About this task:
Your answer should be every line of the records that contains the word "agent".

Data extracts:
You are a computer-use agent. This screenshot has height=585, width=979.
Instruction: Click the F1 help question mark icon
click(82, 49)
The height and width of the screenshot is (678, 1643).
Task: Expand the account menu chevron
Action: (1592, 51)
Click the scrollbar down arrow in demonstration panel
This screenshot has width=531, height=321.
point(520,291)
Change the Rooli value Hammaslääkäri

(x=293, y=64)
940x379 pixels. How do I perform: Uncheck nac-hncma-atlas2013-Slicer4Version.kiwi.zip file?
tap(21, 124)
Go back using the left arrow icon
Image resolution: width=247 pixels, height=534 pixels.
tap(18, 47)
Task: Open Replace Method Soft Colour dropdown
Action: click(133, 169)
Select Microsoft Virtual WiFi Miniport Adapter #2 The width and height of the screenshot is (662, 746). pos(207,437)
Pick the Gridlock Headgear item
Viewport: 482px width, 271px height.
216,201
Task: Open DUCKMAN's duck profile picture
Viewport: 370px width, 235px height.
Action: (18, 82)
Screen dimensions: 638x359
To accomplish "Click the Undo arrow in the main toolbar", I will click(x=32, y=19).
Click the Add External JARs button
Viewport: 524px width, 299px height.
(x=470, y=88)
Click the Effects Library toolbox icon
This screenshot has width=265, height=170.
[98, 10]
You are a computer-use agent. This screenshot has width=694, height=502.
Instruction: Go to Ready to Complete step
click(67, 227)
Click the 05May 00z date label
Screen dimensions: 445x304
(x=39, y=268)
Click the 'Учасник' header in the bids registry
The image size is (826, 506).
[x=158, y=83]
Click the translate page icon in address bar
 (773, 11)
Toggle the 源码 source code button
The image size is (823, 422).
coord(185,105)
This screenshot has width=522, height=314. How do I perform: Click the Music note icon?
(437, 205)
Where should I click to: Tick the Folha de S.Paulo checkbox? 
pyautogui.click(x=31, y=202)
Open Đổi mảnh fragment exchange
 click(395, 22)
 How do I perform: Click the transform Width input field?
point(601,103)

Expected answer:
You are a computer-use agent. This screenshot has height=585, width=979.
You are a computer-use agent. This screenshot has width=694, height=502.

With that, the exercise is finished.